Série ‘Escravos da Fé’ investiga denúncias contra os Arautos do Evangelho na HBO
Os três episódios estarão disponíveis a partir desta quinta-feira (12) na plataforma
As denúncias e controvérsias envolvendo os Arautos do Evangelho, associação privada católica reconhecida pelo Vaticano em 2001, são investigadas na nova série documental da HBO Max Escravos da Fé – Os Arautos do Evangelho. Os três episódios estarão disponíveis nesta quinta-feira (12), às 21h.
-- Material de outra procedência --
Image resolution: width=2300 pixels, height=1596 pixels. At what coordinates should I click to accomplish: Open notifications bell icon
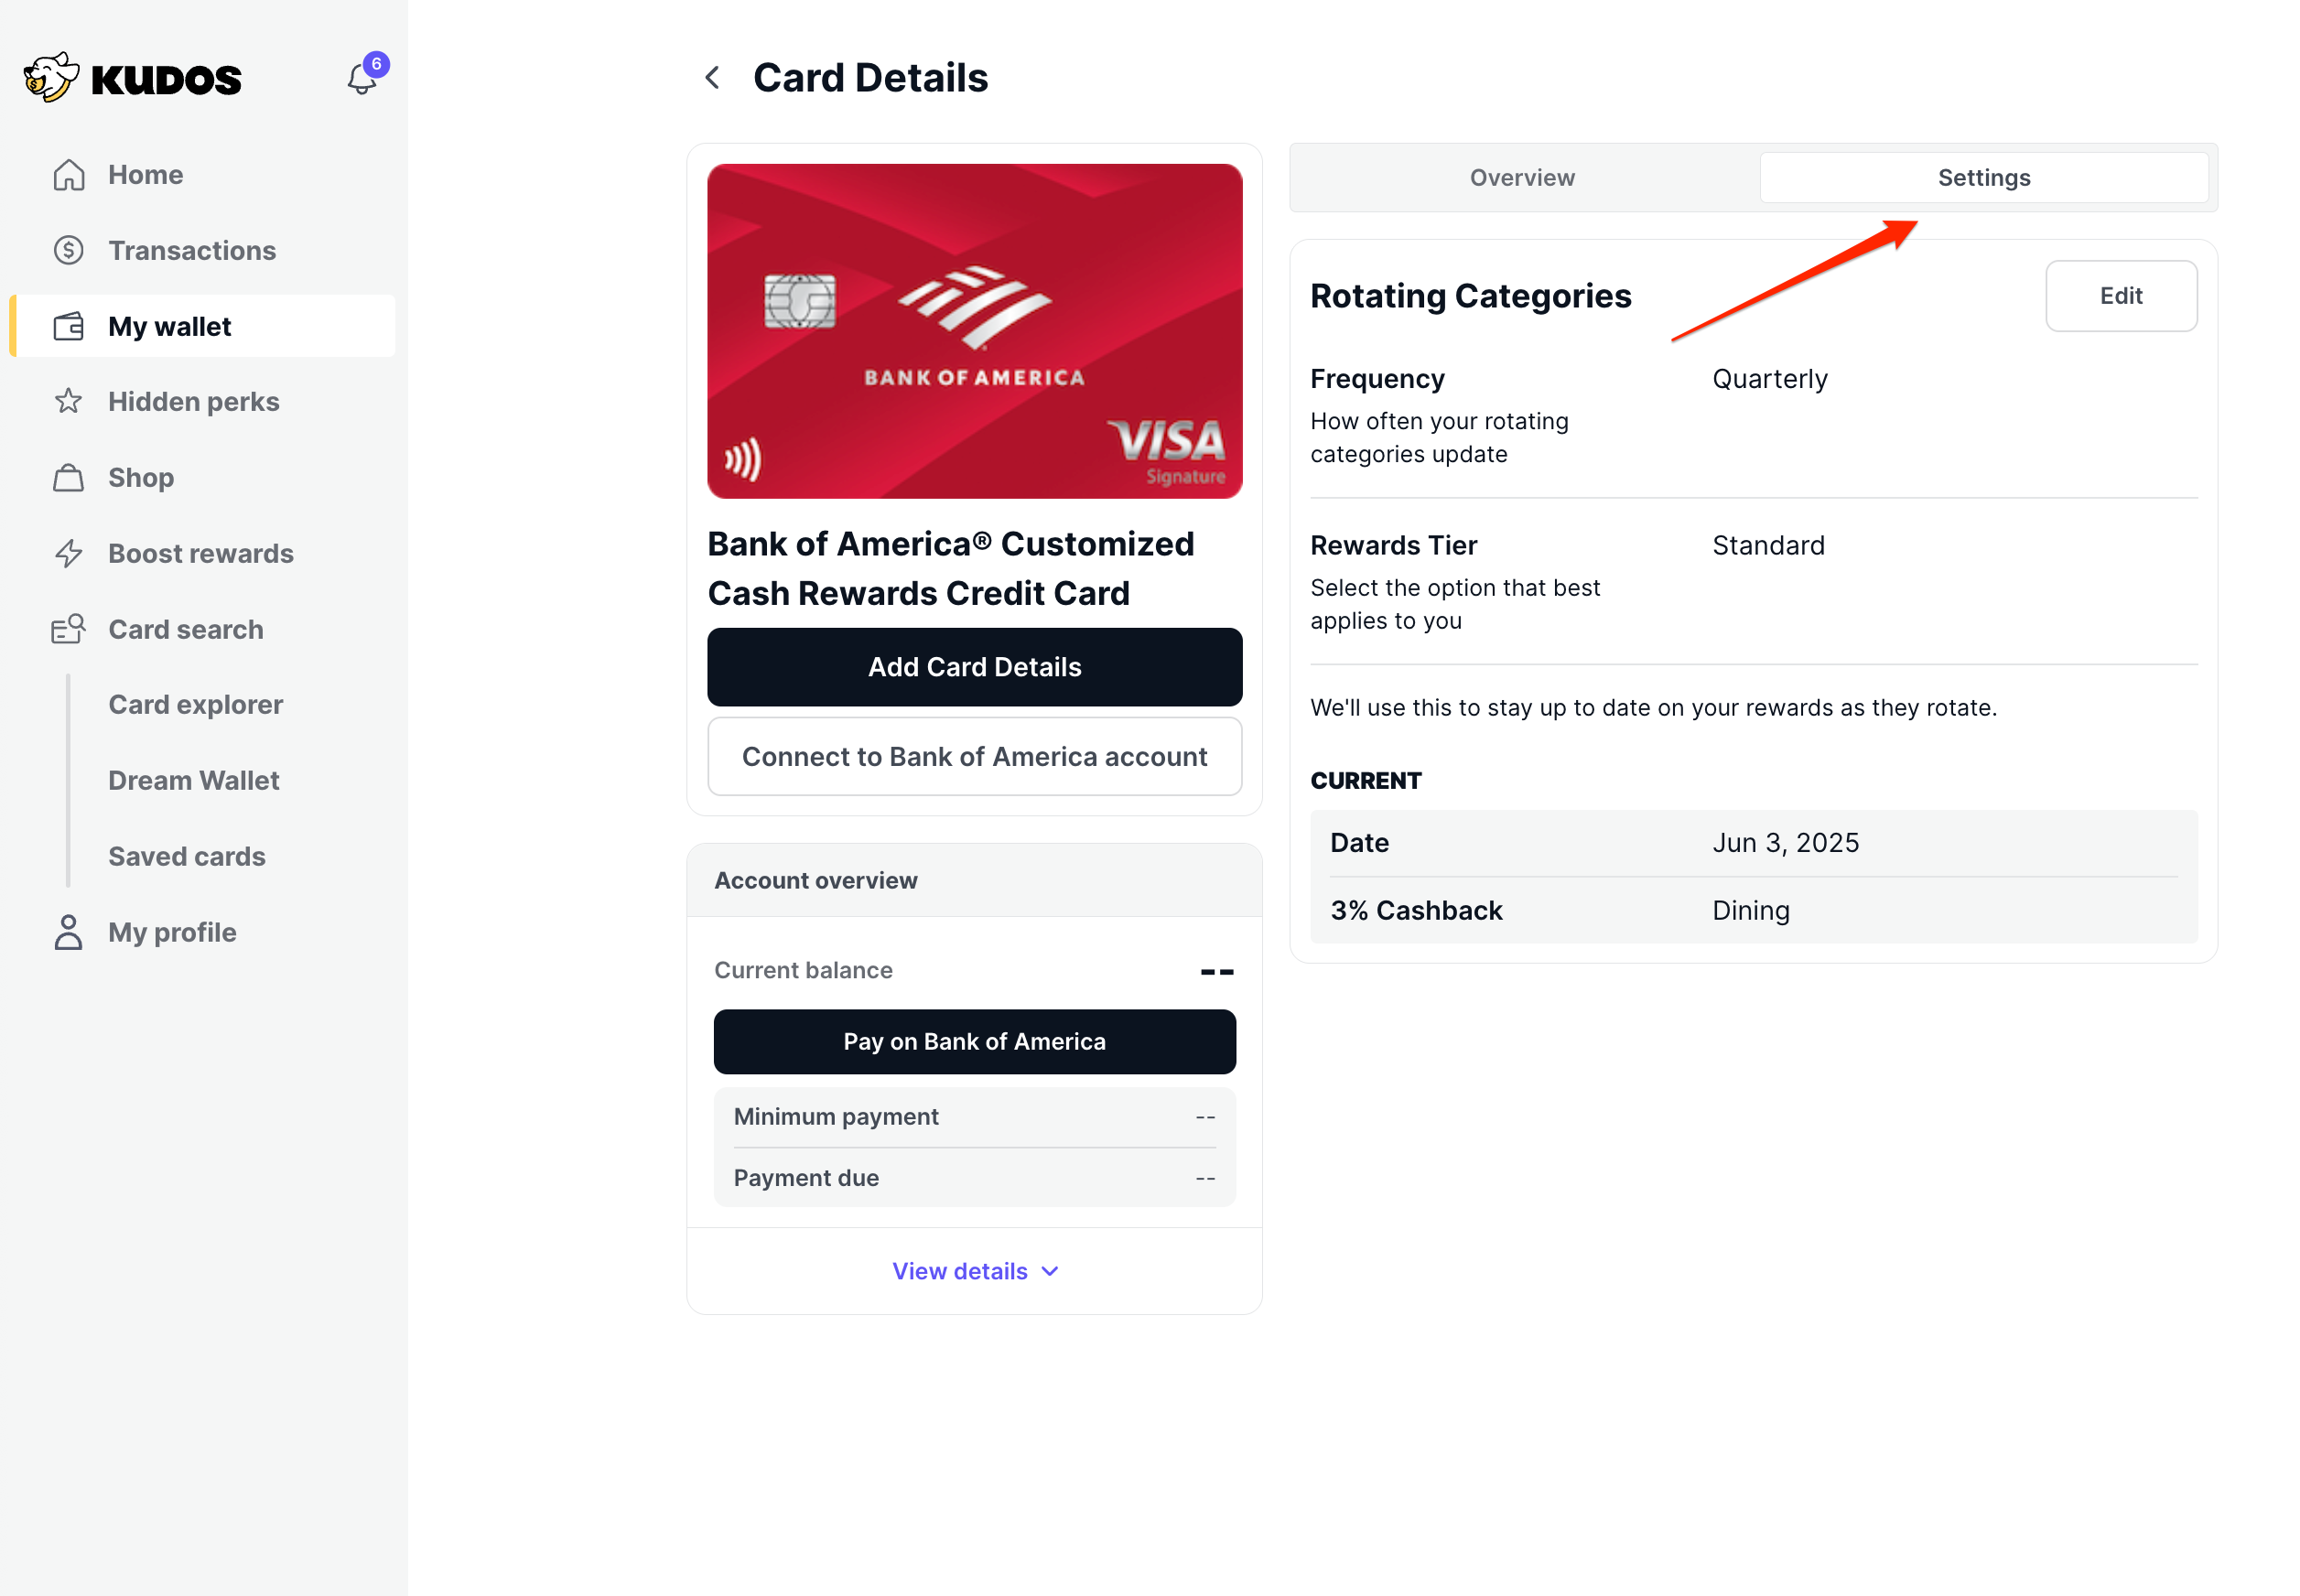point(362,78)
“Sem se propor a discutir a fé católica ou emitir juízos sobre a religião, a série concentra-se na análise de fatos, documentos e testemunhos relacionados à atuação institucional do grupo”, explica a produção.
Sinopse
O documentário investiga a trajetória dos Arautos do Evangelho, associação fundada pelo brasileiro João Scognamiglio Clá Dias, ex-integrante da Sociedade Brasileira de Defesa da Tradição, Família e Propriedade (TFP). Ao longo dos anos, a instituição se expandiu no Brasil e no exterior, declarando presença em mais de 70 países.
A produção reúne depoimentos inéditos de membros, ex-membros, sacerdotes, investigadores, autoridades e familiares para examinar relatos sobre o processo de recrutamento de jovens. Entre os temas abordados estão as promessas de estudo e devoção, o afastamento progressivo das famílias e episódios descritos por entrevistados como um processo de radicalização. A narrativa também acompanha os desdobramentos investigativos após a morte de uma jovem nas dependências da instituição, caso que intensificou denúncias e questionamentos públicos.
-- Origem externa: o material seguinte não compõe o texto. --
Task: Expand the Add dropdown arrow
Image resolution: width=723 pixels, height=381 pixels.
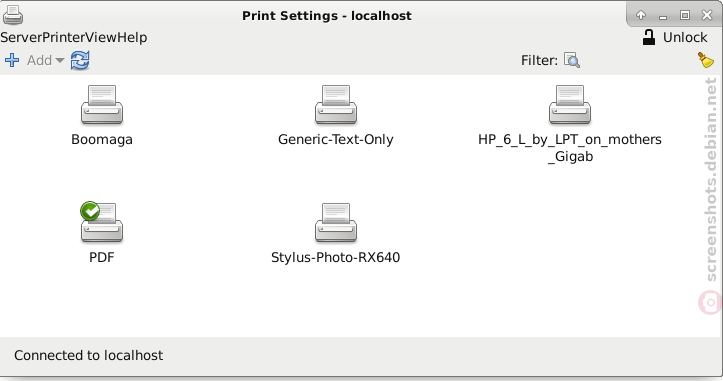Action: [x=59, y=60]
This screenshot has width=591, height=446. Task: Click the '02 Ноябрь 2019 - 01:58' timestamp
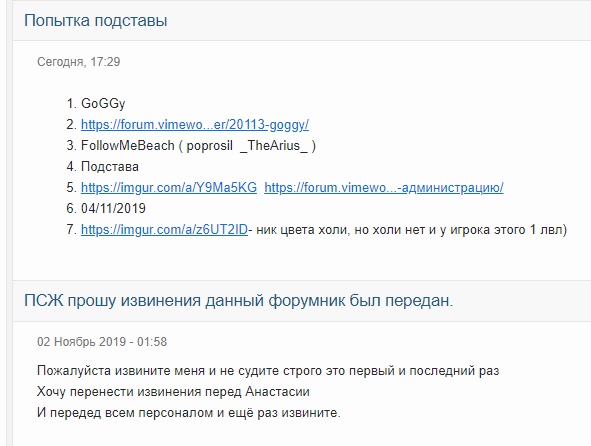[102, 342]
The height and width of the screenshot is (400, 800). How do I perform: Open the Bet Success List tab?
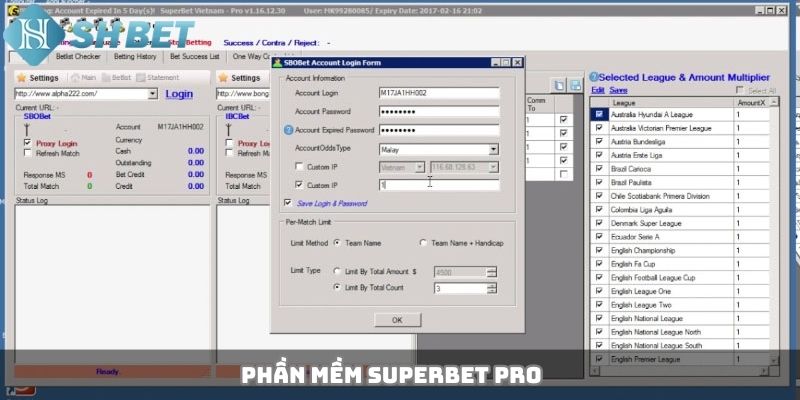coord(196,57)
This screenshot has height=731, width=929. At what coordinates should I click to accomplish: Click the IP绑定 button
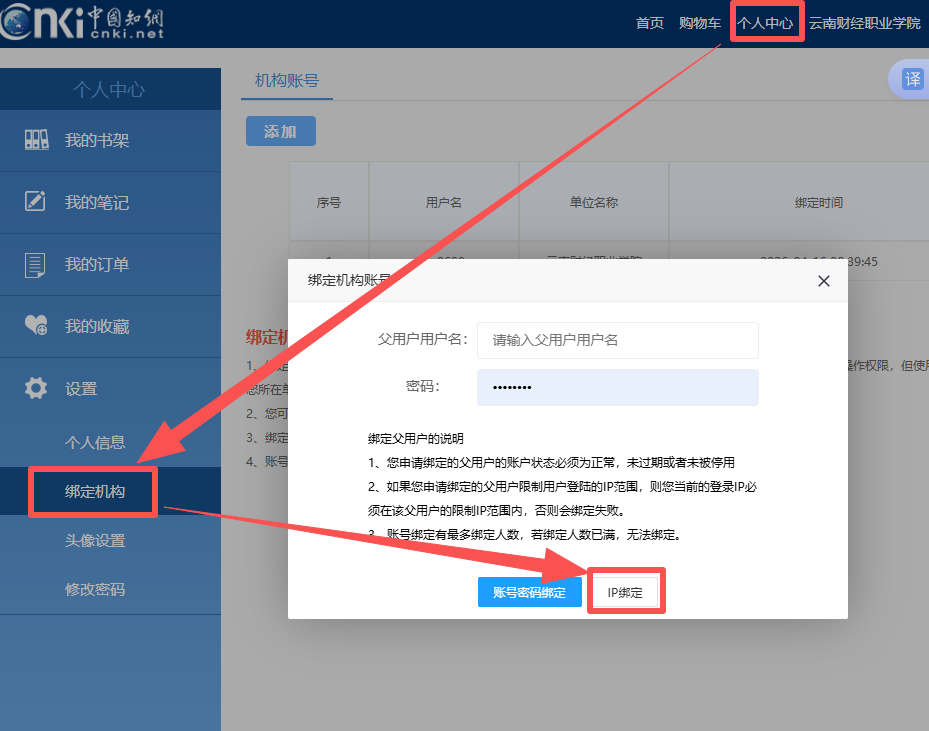[625, 593]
Com diferentes perspectivas, o documentário busca ampliar o debate sobre os impactos sociais e institucionais associados às denúncias envolvendo o grupo.
Em fevereiro, a Warner Bros. Discovery recorreu ao Supremo Tribunal Federal (STF) após uma decisão liminar do Superior Tribunal de Justiça (STJ) que determinava a suspensão do lançamento da série. A medida se baseava no argumento de que a produção abordaria informações sobre os Arautos do Evangelho presentes em um processo sob segredo de Justiça.
O ministro Flávio Dino, do STF, derrubou a decisão ao considerar que a proibição antecipada da obra violava princípios constitucionais e caracterizava censura prévia.